In our material, microneurosurgical fenestration seems to be a safe and effective procedure. Out of the eleven children that had surgery, one child only needed re-operation with a cystoperitoneal shunt due to insufficient fenestration effect. Acute postoperative expected symptoms included swelling, difficulties in chewing, headache and nausea were present in all children. These effects were transient ceasing after 1–2 weeks, and there was no report of late-onset complications. Children typically stayed in the hospital for four days after surgery, all returning to school within two weeks of surgery.

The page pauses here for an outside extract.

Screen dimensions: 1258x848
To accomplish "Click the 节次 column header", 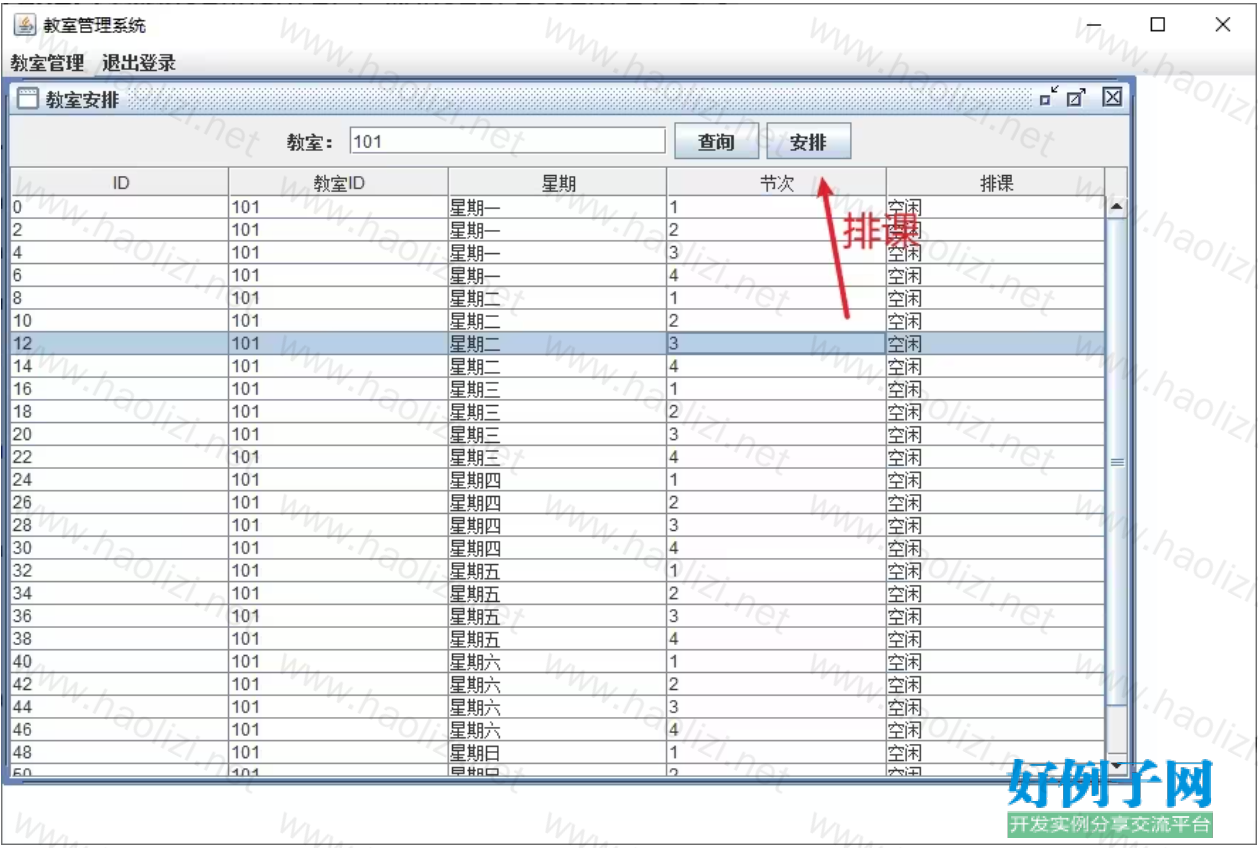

Based on these findings, we propose that children with temporal AC and a history of epilepsy, headache, or cognitive difficulties should be evaluated by a neuropsychologist familiar with standardized clinical tools assessing temporal lobe functions. Our results are supported by a recent prospective study in adults [35]. A cognitive profile suggesting impaired temporal lobe functions corresponding with the laterality of the cyst should be considered as an indication for surgery and the pros and cons with microneurosurgical fenestration should be discussed with the family.

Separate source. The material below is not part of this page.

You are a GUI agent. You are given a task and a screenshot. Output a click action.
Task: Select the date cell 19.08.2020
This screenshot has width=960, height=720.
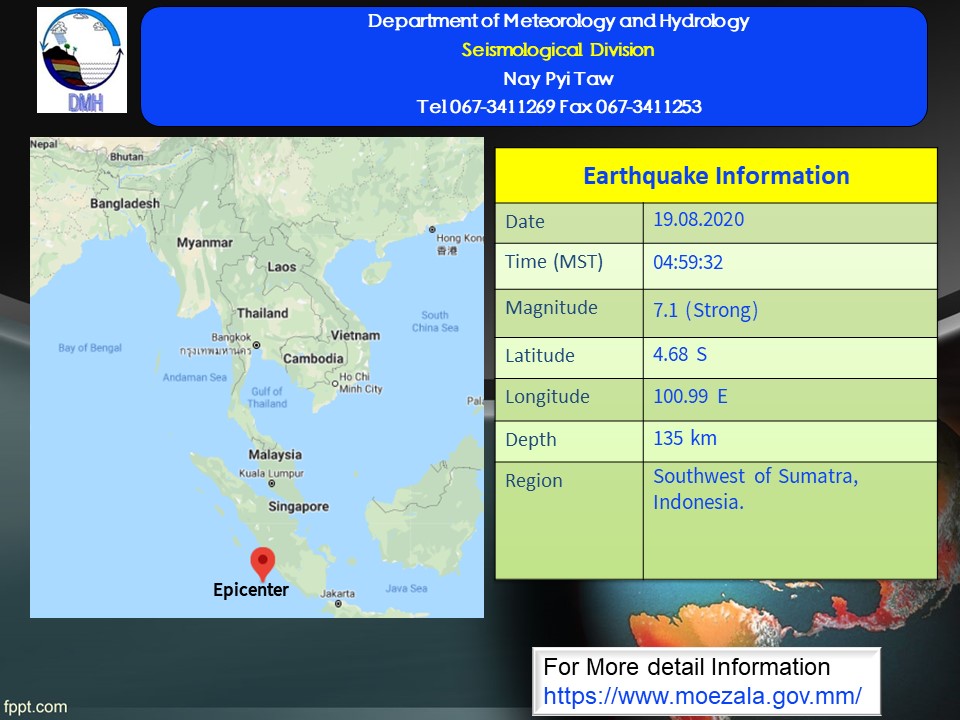(698, 220)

This study is, to the best of our knowledge, the first study where children with AC have been prospective and systematically evaluated with a wide range of standardized and validated cognitive tools before and after a neurosurgical procedure.

Limitations of the Study

The small sample size and a design lacking prospective follow-up of controls are limiting factors and make testing of existing working theories difficult [36,37]. However, any study design that includes a control population that has either declined surgery or had surgery performed at a later time will be at risk of introducing selection bias. Another possible shortcoming is that external validity can be low if findings are applied to cysts with other intracranial locations than the temporal lobe [38,39,40,41]. The sample size is also too small to allow any conclusions regarding the laterality of the cyst.

5. Conclusions

Arachnoid cysts are a rather common finding in the pediatric neurosurgical setting. Our data suggest that some temporal AC might have a negative effect on general cognitive ability and that this impairment could be improved by microneurosurgical fenestration. We suggest a standardized set of evaluations conducted by the neurosurgeon, pediatric neurologist, and neuropsychologist to thoroughly assess any symptoms as well as the postoperative outcome.